READING PASSAGE START
Friday 24 January 2014

My English Language Learning Journey

In Indonesia, English is one of the compulsory subjects in public school. My first encounter with English is when I was in kindergarten. I learned how to count in English, basic vocabularies and children's songs like Itsy Bitsy Spider. For me, from primary school until high school, English has always been easy as I could ace my tests without having the real need to study hard.

It was when I needed to prepare for TOEFL test that I realized that my English was not that good. Sure, I did well on my school tests, but I never really used English in my daily life. I realized that I did not read that much in English, nor could I speak fluently in it. I was always confused when I had to write in English, especially when it concerned academic related matters. I felt that my foundation was not strong. I only learned English because it was compulsory in school but I did not put any extra efforts to really learn English as a language. Now that I realized it, I want to not only learn English properly but also master it.

When I enrolled to NUS, I needed to take the QET and assigned to this ES1102 class as I got the band 2. I did not feel ashamed or something like that because all my Indonesian seniors told me that being in the band 2 is very common among us. On the contrary, I feel happy to be able to take this class so I can polish up my English. I will try my best to pay attention in class and I hope my another English learning journey in ES1102 with Brad and you guys will be useful yet fun :).
READING PASSAGE END
DATASET EXTRACT START
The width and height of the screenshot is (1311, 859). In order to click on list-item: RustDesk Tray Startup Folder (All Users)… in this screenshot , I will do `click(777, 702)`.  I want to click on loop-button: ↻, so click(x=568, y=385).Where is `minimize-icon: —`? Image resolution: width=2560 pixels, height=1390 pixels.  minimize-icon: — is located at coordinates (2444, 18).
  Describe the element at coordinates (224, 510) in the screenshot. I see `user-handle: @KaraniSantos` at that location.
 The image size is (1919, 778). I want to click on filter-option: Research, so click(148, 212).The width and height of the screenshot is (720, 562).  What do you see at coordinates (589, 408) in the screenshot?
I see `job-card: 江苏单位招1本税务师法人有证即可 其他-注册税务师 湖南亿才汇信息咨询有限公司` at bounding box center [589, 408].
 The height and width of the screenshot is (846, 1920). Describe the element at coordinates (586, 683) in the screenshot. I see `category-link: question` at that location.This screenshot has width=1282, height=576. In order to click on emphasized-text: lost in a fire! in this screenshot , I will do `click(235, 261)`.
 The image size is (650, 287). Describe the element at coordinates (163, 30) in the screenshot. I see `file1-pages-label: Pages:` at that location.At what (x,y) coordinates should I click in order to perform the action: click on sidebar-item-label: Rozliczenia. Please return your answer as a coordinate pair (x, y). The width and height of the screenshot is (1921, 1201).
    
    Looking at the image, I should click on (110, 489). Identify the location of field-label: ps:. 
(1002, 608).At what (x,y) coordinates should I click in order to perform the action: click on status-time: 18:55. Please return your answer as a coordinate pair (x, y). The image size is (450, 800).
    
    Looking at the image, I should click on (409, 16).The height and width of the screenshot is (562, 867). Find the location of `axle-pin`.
DATASET EXTRACT END
◆ PROMPT: Revise the post about learning English, starting at "Friday 24 January" and ending at "to study hard.", and replace "kindergarten" with "preschool".

◆ ANSWER SECTION:
Friday 24 January 2014

My English Language Learning Journey

In Indonesia, English is one of the compulsory subjects in public school. My first encounter with English is when I was in preschool. I learned how to count in English, basic vocabularies and children's songs like Itsy Bitsy Spider. For me, from primary school until high school, English has always been easy as I could ace my tests without having the real need to study hard.